"""
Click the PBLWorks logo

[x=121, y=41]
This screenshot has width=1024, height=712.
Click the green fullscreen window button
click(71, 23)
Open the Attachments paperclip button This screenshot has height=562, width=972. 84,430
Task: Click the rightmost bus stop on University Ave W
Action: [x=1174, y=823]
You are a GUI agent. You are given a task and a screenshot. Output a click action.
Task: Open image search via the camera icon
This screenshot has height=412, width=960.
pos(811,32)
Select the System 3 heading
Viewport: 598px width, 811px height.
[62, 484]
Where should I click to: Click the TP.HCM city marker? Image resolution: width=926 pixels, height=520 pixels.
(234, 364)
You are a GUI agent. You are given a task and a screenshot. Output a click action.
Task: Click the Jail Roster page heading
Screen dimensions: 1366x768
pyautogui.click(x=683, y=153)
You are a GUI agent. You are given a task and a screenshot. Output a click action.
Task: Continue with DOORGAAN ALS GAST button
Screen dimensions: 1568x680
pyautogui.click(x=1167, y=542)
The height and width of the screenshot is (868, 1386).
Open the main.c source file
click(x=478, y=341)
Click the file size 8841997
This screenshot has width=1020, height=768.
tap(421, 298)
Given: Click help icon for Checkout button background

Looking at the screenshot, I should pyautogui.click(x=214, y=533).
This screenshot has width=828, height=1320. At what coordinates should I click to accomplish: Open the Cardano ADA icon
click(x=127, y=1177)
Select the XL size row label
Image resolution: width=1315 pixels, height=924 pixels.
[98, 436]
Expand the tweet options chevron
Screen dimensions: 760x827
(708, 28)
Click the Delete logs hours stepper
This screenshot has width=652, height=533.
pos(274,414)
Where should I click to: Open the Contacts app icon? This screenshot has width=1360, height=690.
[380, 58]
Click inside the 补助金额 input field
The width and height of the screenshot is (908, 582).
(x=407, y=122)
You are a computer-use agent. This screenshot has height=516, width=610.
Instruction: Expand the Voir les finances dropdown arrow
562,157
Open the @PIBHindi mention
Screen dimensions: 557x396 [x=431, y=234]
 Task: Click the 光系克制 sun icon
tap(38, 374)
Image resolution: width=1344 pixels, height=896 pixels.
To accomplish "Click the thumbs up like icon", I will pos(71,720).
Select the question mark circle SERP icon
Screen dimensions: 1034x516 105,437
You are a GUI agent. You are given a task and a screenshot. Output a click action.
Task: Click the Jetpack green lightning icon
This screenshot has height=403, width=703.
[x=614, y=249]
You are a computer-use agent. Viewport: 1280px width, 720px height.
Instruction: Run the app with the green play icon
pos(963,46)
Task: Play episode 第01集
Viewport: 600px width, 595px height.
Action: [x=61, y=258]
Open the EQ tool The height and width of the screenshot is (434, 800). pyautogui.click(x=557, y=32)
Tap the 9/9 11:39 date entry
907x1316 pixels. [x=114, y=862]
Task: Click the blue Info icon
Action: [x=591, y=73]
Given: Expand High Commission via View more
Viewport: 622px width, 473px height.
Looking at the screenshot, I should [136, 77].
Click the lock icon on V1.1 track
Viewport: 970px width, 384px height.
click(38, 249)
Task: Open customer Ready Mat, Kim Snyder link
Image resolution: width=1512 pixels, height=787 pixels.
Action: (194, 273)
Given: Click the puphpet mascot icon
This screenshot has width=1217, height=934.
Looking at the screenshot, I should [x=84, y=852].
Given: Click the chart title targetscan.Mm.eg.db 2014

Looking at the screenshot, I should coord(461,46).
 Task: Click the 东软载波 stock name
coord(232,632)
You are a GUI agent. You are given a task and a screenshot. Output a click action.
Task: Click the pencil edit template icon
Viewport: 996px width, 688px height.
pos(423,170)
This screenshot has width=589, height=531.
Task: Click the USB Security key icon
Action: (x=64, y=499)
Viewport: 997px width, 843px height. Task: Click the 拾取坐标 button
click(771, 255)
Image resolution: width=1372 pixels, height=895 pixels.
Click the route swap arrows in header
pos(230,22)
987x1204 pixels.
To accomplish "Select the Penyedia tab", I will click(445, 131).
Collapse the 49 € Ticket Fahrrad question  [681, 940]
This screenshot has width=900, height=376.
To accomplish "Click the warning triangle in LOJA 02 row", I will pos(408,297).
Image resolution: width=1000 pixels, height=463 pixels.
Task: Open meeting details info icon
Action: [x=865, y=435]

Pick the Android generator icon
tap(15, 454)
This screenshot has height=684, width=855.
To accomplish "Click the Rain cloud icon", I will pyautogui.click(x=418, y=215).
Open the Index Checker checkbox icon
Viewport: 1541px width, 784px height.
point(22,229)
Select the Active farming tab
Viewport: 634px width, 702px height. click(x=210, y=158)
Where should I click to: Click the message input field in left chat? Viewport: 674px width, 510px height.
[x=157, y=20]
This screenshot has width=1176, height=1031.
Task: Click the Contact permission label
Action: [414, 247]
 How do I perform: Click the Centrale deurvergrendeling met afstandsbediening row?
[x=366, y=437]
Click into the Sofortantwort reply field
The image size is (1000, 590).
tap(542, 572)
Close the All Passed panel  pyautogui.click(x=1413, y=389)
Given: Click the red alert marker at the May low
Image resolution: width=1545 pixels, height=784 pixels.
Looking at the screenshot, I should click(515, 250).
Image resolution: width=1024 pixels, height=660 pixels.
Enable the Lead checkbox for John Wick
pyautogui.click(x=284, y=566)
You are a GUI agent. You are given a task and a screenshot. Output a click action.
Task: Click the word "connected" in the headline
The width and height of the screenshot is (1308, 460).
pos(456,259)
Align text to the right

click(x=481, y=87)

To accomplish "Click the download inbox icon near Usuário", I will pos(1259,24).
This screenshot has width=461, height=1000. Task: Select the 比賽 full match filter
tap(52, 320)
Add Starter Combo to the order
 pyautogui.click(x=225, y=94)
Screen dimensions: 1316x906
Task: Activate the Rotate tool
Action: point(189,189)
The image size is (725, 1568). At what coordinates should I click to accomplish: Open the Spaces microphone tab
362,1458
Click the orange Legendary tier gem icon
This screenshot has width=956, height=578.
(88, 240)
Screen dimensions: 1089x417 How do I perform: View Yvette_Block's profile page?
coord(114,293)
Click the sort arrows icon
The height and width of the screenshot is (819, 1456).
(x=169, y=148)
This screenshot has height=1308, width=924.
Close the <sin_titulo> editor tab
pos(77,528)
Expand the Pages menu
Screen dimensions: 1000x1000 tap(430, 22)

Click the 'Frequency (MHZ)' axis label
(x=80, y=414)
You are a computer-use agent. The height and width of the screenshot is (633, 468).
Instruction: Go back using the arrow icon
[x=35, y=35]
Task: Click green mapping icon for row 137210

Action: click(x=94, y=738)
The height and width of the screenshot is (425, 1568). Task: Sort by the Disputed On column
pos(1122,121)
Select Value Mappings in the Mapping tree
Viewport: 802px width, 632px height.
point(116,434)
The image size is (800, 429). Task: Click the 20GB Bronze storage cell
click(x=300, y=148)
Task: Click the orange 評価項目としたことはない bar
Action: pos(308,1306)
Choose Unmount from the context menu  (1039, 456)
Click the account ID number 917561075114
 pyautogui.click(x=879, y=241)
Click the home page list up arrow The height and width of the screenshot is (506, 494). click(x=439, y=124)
"""
--- Task prompt ---
Copy each line of the listing above that includes the word "computer".

--- Expected answer ---
You are a computer-use agent. This screenshot has height=516, width=610.
You are a computer-use agent. Viewport: 1280px width, 720px height.
You are a computer-use agent. The height and width of the screenshot is (633, 468).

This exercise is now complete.